[Records from a data collection]
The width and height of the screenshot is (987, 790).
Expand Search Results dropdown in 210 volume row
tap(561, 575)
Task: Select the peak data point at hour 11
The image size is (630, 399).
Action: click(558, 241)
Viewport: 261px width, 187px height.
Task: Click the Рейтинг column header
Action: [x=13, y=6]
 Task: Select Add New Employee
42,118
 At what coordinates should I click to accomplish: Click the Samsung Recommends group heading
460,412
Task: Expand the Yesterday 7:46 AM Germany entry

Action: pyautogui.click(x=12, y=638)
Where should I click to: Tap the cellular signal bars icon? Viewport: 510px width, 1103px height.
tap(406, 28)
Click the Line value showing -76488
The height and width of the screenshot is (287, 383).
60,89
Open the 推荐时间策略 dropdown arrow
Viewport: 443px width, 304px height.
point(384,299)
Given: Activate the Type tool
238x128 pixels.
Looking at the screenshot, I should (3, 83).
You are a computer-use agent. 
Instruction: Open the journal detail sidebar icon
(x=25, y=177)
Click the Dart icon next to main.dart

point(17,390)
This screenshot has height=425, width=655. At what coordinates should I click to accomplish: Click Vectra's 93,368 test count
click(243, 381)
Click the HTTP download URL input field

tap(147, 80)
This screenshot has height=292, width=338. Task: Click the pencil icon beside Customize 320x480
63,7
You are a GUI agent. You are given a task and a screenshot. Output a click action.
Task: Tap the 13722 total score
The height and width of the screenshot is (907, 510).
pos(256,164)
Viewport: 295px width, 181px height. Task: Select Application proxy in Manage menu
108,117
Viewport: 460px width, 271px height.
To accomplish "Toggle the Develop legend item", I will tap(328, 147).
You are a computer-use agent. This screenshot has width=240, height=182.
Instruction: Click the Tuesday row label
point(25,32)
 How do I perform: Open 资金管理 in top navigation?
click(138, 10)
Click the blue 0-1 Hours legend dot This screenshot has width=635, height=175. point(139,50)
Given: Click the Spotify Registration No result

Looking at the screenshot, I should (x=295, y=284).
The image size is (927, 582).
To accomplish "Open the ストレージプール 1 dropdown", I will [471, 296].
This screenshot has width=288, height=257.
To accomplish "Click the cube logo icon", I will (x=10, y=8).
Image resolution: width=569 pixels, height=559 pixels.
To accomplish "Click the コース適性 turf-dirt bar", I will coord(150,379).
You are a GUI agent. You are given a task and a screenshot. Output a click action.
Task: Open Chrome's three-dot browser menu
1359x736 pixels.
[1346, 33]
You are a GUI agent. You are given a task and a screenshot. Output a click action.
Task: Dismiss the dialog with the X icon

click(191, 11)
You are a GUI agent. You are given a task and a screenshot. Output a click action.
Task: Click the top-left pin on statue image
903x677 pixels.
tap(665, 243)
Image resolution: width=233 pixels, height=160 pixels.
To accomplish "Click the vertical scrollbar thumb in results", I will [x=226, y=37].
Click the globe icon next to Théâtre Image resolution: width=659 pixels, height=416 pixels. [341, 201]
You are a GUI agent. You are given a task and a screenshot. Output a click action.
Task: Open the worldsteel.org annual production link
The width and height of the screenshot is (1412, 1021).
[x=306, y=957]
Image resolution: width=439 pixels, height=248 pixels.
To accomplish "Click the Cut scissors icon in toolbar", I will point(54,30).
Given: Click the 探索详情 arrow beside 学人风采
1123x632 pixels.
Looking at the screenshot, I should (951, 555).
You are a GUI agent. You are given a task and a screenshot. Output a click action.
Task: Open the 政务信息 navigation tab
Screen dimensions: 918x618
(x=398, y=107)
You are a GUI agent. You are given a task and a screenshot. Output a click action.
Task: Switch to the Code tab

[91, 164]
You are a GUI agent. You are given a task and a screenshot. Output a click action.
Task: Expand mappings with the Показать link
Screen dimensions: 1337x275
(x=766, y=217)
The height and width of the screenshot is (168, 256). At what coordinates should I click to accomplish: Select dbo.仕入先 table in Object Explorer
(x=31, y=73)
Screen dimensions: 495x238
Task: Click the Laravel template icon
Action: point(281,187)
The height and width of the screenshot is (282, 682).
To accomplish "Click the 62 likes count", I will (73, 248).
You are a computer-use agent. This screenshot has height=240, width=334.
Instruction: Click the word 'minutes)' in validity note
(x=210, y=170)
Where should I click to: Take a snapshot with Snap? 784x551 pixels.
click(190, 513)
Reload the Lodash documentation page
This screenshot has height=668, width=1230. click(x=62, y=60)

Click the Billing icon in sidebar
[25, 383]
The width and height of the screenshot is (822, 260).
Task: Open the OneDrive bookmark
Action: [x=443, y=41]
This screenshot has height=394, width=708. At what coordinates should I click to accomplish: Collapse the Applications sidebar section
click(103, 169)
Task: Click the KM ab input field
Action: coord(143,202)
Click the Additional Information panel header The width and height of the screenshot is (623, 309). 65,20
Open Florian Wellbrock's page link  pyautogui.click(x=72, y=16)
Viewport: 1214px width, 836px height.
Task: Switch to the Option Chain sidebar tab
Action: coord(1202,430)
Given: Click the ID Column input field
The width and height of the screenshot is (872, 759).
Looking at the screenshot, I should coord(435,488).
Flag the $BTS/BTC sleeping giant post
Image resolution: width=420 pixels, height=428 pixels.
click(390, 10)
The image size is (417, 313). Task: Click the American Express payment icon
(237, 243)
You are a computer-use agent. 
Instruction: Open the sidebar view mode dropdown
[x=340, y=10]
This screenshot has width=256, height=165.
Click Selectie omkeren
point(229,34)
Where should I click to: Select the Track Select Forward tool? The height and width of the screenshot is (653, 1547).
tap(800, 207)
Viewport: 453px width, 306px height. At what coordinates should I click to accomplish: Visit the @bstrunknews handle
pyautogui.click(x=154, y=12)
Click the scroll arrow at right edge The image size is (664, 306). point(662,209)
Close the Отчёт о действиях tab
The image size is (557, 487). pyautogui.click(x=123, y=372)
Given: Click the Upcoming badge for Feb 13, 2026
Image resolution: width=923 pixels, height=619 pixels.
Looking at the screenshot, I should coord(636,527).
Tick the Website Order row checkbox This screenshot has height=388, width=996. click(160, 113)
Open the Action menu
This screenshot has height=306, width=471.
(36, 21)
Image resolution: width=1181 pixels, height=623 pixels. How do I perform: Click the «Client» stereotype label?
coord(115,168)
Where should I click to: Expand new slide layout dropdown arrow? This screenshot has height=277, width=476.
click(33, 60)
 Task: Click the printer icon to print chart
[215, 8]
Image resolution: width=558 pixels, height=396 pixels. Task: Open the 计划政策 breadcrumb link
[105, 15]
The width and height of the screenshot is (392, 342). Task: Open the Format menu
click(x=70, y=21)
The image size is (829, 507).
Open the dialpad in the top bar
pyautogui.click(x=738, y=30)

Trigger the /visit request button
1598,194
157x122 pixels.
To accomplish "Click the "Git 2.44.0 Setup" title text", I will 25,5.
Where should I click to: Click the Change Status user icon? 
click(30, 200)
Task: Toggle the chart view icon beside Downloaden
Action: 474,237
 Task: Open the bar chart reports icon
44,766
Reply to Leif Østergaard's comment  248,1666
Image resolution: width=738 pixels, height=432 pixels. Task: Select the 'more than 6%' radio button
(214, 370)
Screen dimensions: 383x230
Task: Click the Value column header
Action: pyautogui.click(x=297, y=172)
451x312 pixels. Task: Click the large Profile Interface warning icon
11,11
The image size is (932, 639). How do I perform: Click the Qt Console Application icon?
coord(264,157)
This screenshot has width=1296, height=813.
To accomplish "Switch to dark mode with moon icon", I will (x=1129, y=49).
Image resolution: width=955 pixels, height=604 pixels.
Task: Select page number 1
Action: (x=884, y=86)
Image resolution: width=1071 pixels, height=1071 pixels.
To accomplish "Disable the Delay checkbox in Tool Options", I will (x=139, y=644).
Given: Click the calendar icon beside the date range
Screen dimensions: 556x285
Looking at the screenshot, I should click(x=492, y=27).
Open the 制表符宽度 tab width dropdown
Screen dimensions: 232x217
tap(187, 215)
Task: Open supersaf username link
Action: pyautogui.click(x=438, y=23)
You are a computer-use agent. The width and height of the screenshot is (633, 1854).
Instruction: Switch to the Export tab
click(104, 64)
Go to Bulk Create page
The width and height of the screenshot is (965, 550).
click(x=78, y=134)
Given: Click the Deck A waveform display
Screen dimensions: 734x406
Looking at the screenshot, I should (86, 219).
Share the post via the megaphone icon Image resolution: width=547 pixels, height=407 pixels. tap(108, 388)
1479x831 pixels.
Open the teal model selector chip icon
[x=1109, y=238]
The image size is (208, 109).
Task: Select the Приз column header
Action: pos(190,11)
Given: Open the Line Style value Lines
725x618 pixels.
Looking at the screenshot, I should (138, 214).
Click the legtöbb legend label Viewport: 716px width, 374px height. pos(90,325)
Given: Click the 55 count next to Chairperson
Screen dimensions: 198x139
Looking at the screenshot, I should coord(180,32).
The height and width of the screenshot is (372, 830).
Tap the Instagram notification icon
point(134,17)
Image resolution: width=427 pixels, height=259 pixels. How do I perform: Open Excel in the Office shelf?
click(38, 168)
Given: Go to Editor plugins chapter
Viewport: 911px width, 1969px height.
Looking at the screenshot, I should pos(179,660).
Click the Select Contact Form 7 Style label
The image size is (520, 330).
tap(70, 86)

### Task directions
Every line above from the line with "157x122 pixels." to the line with "Reply to Leif", inclusive, must be returned exactly; no other line belongs in the reply.

### Solution for this task
157x122 pixels.
To accomplish "Click the "Git 2.44.0 Setup" title text", I will 25,5.
Where should I click to: Click the Change Status user icon? 
click(30, 200)
Task: Toggle the chart view icon beside Downloaden
Action: 474,237
 Task: Open the bar chart reports icon
44,766
Reply to Leif Østergaard's comment  248,1666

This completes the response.